25 апреля. Пасха. Со вчерашнего вечера лежу в «боксе», феноменально чистом — стекло и кафель. В «боксе» ванна, уборная, умывальник, стол, три стула, радио. Читаю О. Генри. Он теперь мне милее, чем прежде. Остроумный рассказ «The Hypothesis of Failure»[36], об адвокате по бракоразводным делам, которого двое посетителей (которых он принял в разных комнатах) уговаривали: один — чтобы он дал развод с женой некоему Биллингу (так как Биллинг не понимает ее возвышенной и тонкой души), другой, чтобы он примирил мужа и жену (а жена сбе- 1954 жала к любовнику Джессону.) Только в последнюю
минуту выясняется, что первый был Биллинг, а второй — Джессон. Второй рассказ «Girl»[37], человек делает предложение девушке, она соглашается — и лишь в последних строках узнаем, что весь их диалог не признание в любви — а наем кухарки. Дело не в этих концовках, а в поразительной ткани повествования, где ни одна строка не пишется по инерции, всякая изобретена заново. В каждой строке О. Генри идет по линии наибольшего сопротивления. Эта небанальность его фразеологии особенно чувствительна для нас, иностранцев.
О. Генри смертельно надоедает. В его разнообразии есть что- то монотонное.
26 апреля. Лечить меня будет Анастасия Кирилловна — пожилая женщина с умным лицом. Вдумчивая, внимательная.
Прочитал Hall Cain’a «Воспоминания о Россетти». Hall Cain’a я терпеть не могу, но его воспоминания кажутся мне интересными. Этот огромный дом в Cheyne Walk’e, где одиноко, отрешенный от всего мира жил несчастный Россетти, страдавший бессонницей, пивший каждую ночь хлорал, уверенный, что против него устроен заговор шайкой каких-то врагов. Оказывается, Россетти не любил той женщины, на которой женился, которую увековечил на картинах, в гробу которой похоронил свою рукопись. Умер он внезапно от брантовой болезни на 54 году жизни; умер весною 1882, чуть ли не в день моего рождения.

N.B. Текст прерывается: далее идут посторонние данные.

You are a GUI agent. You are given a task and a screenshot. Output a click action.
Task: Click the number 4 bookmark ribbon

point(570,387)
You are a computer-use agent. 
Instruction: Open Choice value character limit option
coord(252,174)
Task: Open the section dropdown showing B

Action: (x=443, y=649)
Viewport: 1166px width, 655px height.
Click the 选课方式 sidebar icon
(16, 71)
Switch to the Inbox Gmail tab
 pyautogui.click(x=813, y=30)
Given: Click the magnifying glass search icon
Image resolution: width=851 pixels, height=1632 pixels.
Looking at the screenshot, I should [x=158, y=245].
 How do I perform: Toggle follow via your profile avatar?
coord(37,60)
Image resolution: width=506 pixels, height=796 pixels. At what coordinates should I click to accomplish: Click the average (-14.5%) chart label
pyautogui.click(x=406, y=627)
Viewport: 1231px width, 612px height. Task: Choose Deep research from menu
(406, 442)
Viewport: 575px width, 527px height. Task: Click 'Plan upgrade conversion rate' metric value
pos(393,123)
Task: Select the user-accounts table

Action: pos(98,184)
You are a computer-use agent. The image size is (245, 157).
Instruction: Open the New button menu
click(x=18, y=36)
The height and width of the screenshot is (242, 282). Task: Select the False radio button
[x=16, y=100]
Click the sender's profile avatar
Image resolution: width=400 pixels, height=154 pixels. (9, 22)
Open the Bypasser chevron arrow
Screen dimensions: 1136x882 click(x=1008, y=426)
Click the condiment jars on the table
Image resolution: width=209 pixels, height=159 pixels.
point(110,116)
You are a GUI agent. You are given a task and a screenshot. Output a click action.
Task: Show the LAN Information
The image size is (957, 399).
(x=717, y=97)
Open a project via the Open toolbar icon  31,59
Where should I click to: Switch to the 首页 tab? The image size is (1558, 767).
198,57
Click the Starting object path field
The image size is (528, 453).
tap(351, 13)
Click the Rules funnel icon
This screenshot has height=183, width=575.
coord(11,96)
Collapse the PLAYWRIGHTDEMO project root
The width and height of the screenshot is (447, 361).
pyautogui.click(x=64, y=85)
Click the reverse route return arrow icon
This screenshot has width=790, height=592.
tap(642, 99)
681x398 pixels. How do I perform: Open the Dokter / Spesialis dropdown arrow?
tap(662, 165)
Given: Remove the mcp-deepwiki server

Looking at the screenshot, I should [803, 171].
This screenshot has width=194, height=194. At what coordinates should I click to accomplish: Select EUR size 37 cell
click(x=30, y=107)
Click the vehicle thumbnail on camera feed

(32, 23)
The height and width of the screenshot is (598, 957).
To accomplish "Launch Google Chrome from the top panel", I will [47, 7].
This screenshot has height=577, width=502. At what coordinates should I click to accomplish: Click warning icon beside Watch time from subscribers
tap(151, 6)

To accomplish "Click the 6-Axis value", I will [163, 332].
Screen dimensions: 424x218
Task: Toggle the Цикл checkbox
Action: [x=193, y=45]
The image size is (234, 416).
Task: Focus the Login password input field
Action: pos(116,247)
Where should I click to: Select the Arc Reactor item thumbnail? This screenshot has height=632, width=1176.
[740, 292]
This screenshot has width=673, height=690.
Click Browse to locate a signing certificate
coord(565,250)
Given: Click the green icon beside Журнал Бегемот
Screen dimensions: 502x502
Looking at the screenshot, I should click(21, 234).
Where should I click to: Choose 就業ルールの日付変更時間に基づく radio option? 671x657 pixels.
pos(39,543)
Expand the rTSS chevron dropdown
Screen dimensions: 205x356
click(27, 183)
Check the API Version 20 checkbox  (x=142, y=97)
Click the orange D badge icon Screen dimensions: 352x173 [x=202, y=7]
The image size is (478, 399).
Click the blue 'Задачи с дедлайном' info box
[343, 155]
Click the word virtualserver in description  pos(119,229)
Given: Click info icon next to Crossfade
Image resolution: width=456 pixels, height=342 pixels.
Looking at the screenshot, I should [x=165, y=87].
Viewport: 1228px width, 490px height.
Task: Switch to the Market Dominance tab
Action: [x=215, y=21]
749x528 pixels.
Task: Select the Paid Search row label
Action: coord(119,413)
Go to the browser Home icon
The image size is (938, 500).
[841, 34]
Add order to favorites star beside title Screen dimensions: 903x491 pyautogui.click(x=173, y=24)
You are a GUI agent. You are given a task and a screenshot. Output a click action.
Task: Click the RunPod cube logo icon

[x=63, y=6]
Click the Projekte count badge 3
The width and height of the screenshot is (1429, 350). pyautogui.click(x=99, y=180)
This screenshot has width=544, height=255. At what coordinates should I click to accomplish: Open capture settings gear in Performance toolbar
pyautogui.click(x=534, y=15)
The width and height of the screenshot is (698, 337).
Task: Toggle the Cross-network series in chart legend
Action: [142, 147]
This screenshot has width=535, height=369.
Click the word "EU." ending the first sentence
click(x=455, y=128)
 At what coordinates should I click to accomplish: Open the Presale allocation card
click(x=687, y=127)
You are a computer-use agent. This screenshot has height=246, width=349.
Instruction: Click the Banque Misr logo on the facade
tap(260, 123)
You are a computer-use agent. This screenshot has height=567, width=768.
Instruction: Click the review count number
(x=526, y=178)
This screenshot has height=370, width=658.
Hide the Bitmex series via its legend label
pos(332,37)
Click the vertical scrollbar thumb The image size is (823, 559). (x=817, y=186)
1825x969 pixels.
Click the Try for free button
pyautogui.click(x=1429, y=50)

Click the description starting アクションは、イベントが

Кончает Хол Кэйн пошло: «наконец-то его бессонница кончилась, и он заснул непрерывным сном!» Скоро это можно будет сказать и обо мне!
29 апреля. Нечего читать. Гертруда Штейн надоела смертельно. O. Henry такой мастер, такой силач, заведомо портит почти каждый рассказ маргарином.
13 июня. Был у меня Леонов. Говорит, что вместо Твардовского редактировать «Новый Мир» будет Ермилов.